■ **Assignment**: The lines to copy are those in the records below that hold the word "computer".
Records section start
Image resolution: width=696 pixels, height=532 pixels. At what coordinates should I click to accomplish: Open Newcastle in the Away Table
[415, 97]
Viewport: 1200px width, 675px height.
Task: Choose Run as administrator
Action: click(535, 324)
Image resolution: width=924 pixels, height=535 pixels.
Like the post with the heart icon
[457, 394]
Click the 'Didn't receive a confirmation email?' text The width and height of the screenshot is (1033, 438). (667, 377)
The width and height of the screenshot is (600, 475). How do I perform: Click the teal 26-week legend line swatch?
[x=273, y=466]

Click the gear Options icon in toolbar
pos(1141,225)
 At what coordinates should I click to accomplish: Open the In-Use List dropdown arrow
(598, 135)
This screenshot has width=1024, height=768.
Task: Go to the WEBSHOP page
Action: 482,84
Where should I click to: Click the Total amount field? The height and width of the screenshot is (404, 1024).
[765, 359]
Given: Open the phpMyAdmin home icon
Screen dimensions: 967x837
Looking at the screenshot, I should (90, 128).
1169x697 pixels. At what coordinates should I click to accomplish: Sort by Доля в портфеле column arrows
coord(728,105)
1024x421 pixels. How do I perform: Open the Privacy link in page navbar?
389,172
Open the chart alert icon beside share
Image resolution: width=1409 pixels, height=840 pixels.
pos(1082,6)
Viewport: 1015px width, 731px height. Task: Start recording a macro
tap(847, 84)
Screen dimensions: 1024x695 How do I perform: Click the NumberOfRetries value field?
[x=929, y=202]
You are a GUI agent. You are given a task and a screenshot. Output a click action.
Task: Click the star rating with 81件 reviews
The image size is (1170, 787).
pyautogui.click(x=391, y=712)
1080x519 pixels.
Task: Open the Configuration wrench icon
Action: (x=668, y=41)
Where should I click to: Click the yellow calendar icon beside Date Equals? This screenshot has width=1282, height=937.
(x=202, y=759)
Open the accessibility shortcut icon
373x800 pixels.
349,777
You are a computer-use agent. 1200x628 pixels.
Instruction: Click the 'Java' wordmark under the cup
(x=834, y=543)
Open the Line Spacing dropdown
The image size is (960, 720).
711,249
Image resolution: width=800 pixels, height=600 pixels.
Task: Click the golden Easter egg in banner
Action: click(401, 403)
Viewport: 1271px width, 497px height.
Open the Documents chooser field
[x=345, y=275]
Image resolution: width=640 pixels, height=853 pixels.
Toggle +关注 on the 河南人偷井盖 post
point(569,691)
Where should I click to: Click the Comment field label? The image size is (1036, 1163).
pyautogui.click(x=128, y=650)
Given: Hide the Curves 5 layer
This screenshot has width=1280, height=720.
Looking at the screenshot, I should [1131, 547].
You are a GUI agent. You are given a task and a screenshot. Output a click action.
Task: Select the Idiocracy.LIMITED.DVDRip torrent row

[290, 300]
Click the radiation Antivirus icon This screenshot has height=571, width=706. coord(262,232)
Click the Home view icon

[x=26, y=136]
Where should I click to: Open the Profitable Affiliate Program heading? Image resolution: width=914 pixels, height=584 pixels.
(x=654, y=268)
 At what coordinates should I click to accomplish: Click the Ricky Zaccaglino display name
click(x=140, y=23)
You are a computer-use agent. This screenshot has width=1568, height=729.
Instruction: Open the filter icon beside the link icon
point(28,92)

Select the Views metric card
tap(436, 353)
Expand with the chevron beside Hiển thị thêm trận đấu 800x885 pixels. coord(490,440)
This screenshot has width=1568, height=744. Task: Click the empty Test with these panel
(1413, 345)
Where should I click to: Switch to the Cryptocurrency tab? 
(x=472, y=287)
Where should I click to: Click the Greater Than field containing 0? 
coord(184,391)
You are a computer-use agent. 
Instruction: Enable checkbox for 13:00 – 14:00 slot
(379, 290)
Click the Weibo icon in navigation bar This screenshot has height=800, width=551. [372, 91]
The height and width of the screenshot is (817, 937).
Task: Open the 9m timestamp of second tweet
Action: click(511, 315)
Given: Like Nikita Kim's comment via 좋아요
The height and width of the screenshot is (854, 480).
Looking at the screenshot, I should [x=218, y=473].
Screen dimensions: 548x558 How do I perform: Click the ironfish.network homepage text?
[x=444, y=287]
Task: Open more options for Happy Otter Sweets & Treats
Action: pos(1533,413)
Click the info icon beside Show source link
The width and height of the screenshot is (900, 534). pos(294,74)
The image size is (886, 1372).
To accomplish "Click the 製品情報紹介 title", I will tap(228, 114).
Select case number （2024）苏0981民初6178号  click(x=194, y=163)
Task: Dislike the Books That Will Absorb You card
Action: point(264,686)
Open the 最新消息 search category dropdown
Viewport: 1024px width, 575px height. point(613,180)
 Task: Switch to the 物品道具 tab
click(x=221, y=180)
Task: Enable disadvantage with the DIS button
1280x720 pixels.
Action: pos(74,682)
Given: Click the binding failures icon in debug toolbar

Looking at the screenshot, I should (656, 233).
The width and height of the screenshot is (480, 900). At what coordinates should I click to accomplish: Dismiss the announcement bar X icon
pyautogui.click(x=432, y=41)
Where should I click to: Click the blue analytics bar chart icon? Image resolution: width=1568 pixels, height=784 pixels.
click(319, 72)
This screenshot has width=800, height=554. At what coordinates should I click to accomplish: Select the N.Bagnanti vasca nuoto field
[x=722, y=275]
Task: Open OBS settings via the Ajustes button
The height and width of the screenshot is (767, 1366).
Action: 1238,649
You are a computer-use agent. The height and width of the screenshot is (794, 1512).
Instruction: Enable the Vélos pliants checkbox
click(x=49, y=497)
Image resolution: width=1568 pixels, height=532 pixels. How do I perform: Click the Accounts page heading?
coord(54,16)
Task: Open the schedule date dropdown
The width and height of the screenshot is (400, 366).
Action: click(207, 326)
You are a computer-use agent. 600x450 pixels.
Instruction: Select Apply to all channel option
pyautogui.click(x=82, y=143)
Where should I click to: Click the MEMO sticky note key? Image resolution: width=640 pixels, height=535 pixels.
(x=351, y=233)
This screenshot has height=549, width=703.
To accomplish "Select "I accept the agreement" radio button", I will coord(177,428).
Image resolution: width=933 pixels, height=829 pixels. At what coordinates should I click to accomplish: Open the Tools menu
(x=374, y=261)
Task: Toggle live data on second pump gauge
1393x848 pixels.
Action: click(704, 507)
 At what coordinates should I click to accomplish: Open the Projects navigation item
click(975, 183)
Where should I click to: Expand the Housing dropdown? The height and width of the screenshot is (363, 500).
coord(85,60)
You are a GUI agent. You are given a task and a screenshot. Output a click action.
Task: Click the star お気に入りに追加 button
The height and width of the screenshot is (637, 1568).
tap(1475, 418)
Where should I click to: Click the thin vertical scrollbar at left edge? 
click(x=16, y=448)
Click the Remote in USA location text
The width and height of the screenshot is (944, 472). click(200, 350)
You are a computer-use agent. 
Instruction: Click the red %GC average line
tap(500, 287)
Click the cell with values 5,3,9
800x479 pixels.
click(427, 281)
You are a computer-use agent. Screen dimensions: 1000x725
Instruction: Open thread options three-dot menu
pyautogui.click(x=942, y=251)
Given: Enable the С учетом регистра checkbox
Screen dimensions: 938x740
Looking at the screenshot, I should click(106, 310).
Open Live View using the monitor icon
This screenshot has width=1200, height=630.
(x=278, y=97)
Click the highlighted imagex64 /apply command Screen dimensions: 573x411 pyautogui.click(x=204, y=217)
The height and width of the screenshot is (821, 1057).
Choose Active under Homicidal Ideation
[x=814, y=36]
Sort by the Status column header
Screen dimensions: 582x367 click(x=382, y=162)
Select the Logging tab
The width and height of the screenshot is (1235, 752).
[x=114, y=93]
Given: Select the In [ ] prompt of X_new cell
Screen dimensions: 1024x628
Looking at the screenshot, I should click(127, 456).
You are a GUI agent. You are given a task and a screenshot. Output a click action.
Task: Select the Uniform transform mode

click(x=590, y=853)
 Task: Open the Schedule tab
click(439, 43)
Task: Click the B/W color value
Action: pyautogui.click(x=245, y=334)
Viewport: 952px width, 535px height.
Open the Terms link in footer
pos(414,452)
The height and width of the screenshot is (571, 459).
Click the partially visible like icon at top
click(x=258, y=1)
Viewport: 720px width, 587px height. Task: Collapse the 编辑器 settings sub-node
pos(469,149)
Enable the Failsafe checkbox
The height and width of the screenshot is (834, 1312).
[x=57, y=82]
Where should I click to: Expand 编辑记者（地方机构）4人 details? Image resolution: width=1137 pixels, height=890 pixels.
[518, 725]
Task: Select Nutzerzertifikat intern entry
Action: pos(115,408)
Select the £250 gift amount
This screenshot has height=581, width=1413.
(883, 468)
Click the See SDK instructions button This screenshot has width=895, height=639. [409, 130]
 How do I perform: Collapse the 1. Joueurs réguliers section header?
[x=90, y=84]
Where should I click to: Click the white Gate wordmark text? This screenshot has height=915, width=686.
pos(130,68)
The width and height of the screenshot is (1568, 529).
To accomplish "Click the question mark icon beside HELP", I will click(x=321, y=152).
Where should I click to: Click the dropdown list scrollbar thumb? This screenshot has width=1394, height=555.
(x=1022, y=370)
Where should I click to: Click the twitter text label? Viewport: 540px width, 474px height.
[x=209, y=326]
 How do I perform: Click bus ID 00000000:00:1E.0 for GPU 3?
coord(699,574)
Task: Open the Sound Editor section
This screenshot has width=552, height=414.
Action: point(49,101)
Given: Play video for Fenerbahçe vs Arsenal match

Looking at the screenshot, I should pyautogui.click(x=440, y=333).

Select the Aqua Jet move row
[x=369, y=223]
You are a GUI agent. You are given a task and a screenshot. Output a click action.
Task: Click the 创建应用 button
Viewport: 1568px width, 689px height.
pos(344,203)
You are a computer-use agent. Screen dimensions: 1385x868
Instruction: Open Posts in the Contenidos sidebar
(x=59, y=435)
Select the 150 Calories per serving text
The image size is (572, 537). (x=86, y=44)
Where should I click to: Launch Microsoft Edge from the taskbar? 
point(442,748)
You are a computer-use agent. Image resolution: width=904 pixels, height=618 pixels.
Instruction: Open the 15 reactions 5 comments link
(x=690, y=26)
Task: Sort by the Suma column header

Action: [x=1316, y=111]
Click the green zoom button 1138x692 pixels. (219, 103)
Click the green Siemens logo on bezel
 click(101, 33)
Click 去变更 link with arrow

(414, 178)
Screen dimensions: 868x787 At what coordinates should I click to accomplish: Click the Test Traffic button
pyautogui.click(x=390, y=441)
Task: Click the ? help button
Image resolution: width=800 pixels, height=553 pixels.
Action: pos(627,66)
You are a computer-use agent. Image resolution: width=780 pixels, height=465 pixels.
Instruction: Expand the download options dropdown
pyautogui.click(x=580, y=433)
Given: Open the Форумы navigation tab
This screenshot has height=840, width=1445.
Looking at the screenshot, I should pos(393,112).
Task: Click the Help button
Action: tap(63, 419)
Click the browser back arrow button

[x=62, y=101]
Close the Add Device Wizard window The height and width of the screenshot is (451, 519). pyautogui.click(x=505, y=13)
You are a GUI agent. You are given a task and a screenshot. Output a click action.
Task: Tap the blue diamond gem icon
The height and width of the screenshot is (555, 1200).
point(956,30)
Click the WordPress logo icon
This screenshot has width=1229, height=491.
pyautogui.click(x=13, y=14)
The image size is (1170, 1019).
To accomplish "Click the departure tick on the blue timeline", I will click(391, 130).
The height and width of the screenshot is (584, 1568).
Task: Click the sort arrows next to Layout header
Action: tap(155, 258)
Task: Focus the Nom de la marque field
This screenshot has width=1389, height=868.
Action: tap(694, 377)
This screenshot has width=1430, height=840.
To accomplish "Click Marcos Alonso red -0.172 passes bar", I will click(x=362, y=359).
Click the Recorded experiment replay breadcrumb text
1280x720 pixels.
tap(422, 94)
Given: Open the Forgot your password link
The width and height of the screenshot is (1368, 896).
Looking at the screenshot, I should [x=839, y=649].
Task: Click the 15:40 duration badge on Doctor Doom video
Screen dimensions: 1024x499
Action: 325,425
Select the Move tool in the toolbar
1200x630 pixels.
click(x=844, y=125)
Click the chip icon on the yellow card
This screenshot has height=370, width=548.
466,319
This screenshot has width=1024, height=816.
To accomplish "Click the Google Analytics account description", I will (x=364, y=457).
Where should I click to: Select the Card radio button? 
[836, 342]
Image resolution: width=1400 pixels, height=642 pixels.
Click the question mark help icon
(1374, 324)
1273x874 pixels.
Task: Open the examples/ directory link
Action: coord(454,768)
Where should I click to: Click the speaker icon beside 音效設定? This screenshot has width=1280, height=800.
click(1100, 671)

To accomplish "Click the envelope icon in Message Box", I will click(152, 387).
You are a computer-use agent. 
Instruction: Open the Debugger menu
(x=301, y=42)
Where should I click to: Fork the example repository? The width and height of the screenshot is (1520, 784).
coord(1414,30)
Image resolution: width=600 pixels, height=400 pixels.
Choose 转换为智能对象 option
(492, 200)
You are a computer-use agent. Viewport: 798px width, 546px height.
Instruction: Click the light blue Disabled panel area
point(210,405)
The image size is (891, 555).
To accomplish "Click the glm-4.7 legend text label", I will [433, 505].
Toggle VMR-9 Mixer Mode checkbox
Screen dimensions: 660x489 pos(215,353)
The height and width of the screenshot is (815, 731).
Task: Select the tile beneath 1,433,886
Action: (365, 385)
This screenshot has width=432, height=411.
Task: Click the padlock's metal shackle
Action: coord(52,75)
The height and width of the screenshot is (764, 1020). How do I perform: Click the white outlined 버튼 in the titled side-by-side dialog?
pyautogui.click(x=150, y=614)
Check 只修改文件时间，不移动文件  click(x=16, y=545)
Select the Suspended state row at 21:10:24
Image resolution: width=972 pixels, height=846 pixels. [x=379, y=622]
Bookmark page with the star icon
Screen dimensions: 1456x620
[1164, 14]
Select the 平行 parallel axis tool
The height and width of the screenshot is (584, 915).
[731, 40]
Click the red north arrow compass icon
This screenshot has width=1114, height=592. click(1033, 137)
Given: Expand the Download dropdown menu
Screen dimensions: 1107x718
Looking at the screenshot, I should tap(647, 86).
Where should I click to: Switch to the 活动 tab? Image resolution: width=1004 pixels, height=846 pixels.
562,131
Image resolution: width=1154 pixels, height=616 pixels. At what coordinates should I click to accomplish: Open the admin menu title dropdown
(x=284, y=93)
Records section end
■ **Result of this exercise**:
You are a computer-use agent. 1200x628 pixels.
You are a computer-use agent. This screenshot has width=1568, height=729.
You are a computer-use agent. 
You are a computer-use agent. The height and width of the screenshot is (794, 1512).
You are a computer-use agent. 600x450 pixels.
You are a computer-use agent. 
You are a computer-use agent. Screen dimensions: 1000x725
You are a computer-use agent. Screen dimensions: 1385x868
You are a computer-use agent. Image resolution: width=904 pixels, height=618 pixels.
You are a computer-use agent. Image resolution: width=780 pixels, height=465 pixels.
You are a computer-use agent. 
You are a computer-use agent. Viewport: 798px width, 546px height.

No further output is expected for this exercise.